> [EXERCISE DESCRIPTION]
Rewrite the entries from the line with "The image size is (1911, 826)." up to and including the line with "point(27,86)" as a numbered list, skipping any blank lines and leaving the pictures out.
___ MATERIAL PROVIDED ___
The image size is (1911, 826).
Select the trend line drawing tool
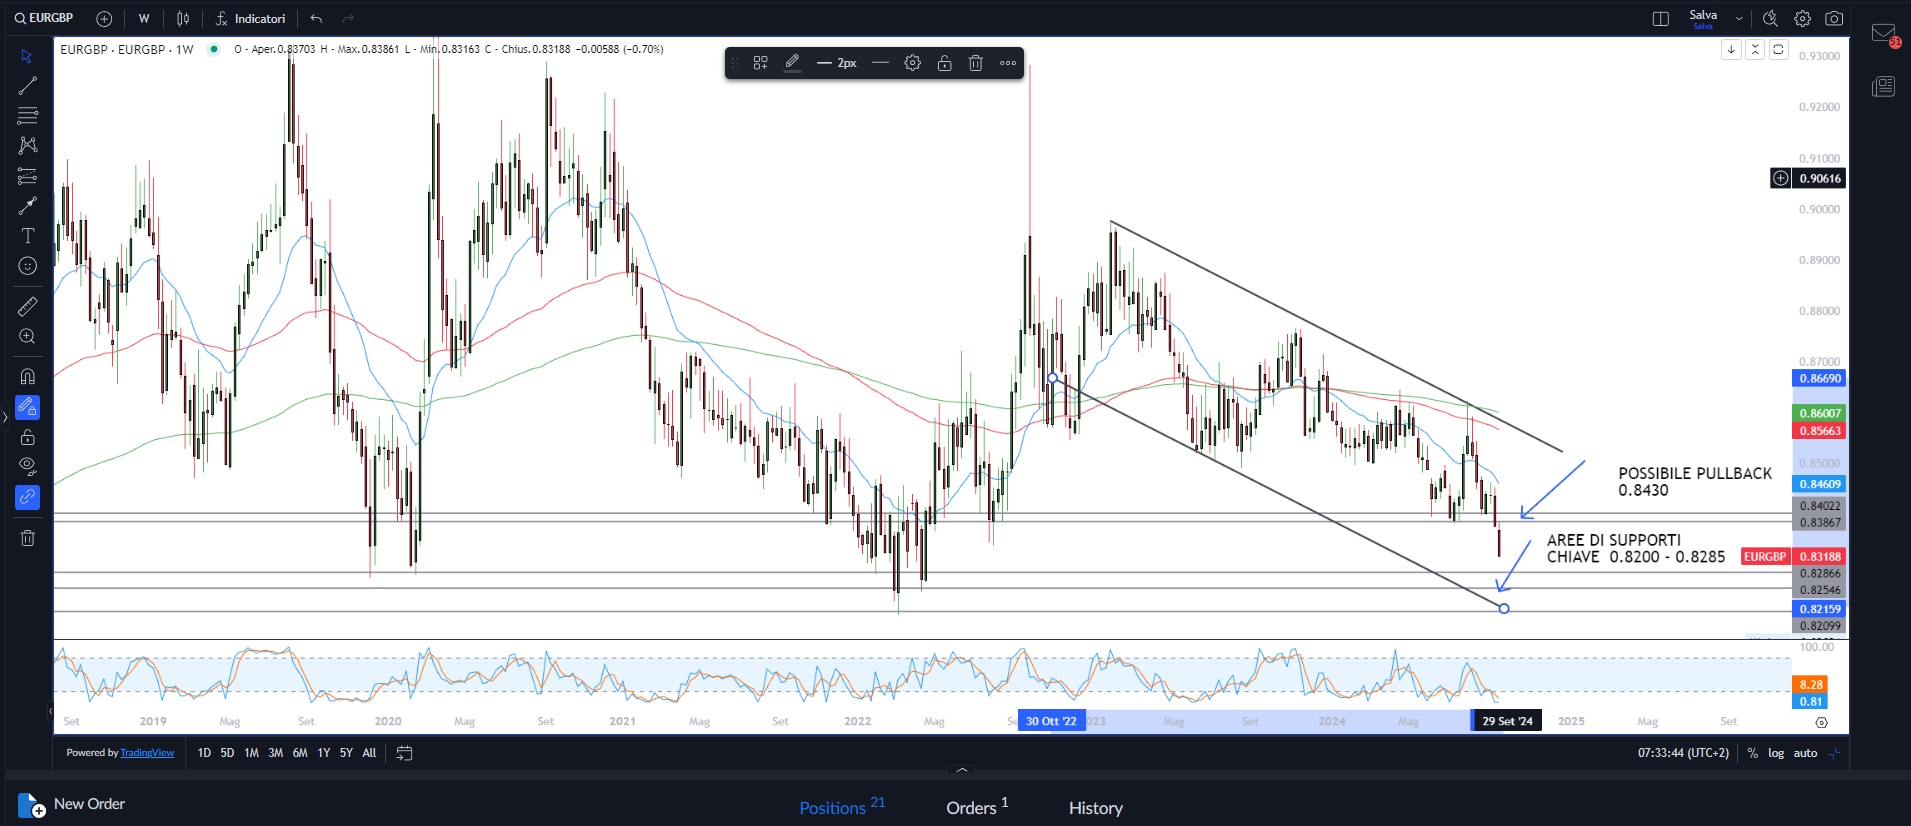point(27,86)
___
___ MATERIAL PROVIDED ___
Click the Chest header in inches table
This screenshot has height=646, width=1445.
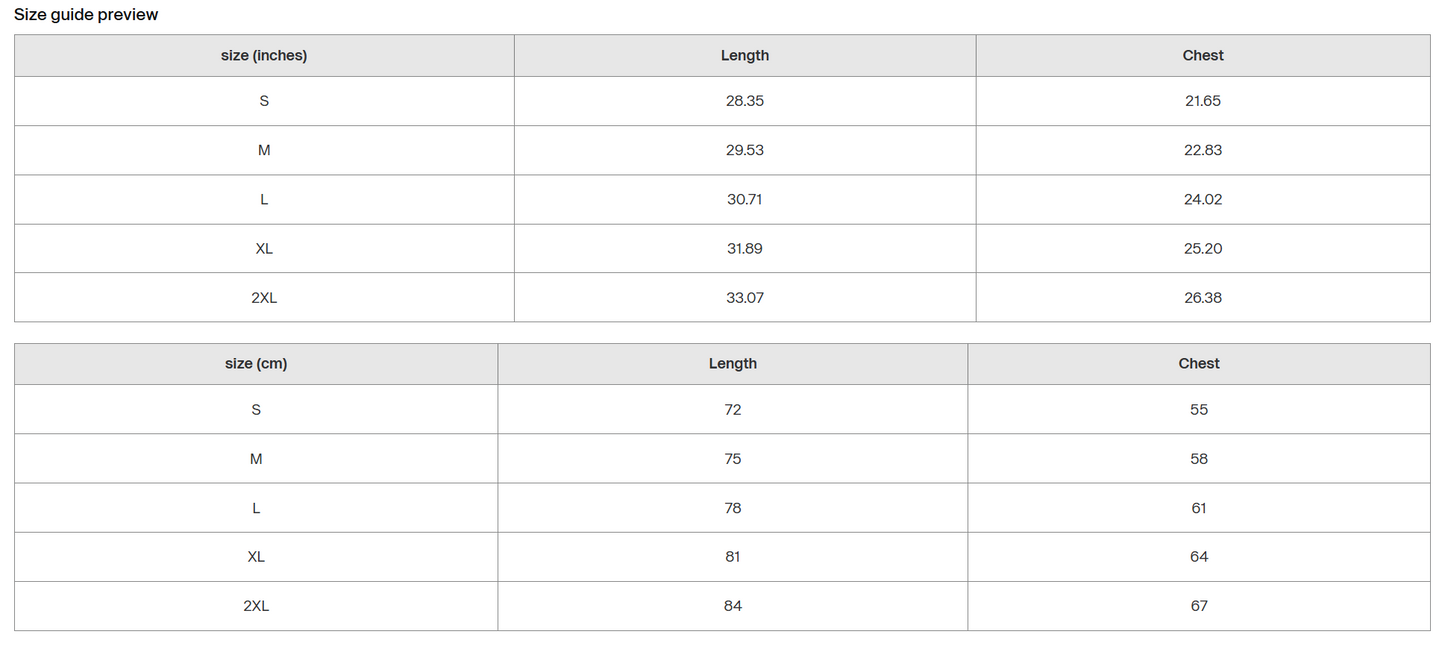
___
> [OUTPUT OF THE EXERCISE]
1. The image size is (1911, 826).
2. Select the trend line drawing tool
3. point(27,86)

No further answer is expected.